You say whatever you want to say, you keep repeating it, and you don't worry about the details.


Straight talk? That was earlier in the campaign.


At a Republican debate at the Ronald Reagan Library in Simi Valley, Calif., Wednesday night, McCain repeatedly charged — without a whole lot of evidence — that Mitt Romney once supported a specific timetable for withdrawal from Iraq.


Romney heatedly denied it, saying it "sort of falls into the dirty tricks that I think Ronald Reagan would have found reprehensible."


McCain didn't care. He knew Ronald Reagan was not around to give an opinion one way or another.


So McCain stuck to his guns, knowing that, as long as the conversation is on the Iraq war and McCain's unswerving support for that war, he probably will continue to do well. (Just as long as the war continues to go well, of course.)


And when it came to his vulnerabilities, McCain learned how a front-runner handles those: He blows by them.


That comprehensive immigration reform bill that McCain co-sponsored with Ted Kennedy? Would McCain vote for it today?


McCain refused to say Wednesday night. That's right. He refused to say whether he would vote for his own bill.


Why? Because just about everybody hated the bill, that's why!


Which is not the way McCain put it, of course.


"My bill will not be voted on; it will not be voted on," he said, with what sounded like relief.


Instead of voting in favor of his own bill, McCain will "secure the borders first."

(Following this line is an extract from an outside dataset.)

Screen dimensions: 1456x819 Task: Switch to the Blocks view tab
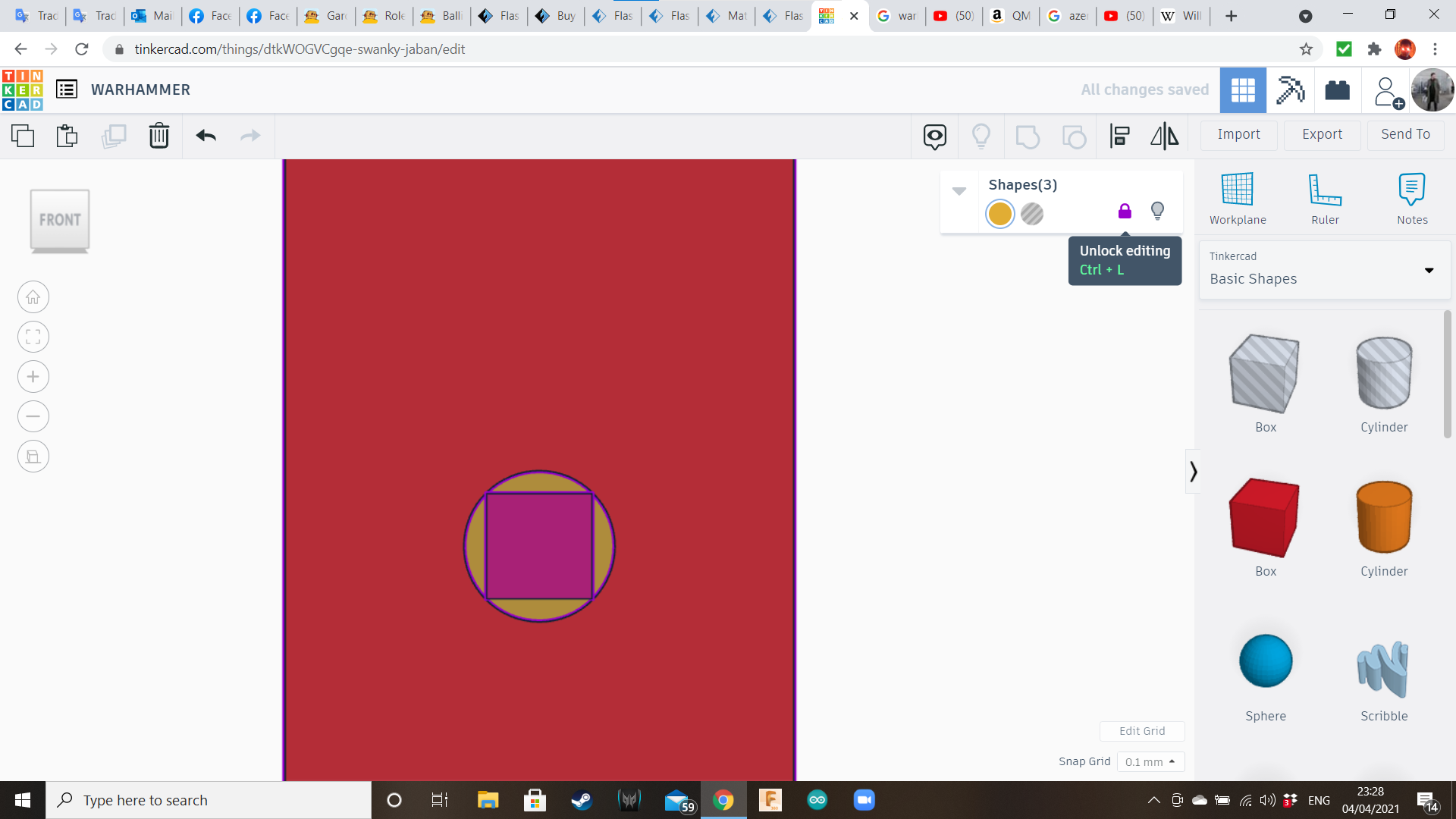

Why? "The fact is, we all know the American people want the border secured first," McCain said.


And when you are running for president, giving the people what they want is what you do. Giving them what they need, including straight talk? Well, you can take care of that after the election.


In my opinion, however, the most interesting thing that happened in Simi Valley happened a few hours before the debate began.


Rudy Giuliani told a fib. A big one.


"I don't do things halfway," the former New York mayor said. "I do them 100 percent."


Wrong. Giuliani ran for president halfway. At best.


Giuliani was formally announcing the end of his failed campaign. And it was not just his strategy that was flawed.


Giuliani never was a good candidate. He expected automatic admiration and automatic acceptance of the questionable notion that if you can make it in New York, you can make it anywhere.


Anywhere except the United States of America, it turned out.


Giuliani was a celebrity candidate with a celebrity strategy: He would run the race on his terms and his terms alone.


He never seemed to prepare for a single debate or a single event. He always just showed up and was Rudy, as if that was enough.


It wasn't.


"I am not going to change who I am; I think that would be a terrible mistake," he told me last year. "Better off you vote against me than I change who I am."


People decided they were better off voting against him.


And now that it is over, about the best thing you can say about Rudy Giuliani's campaign is that he worked harder than Fred Thompson.


Big deal.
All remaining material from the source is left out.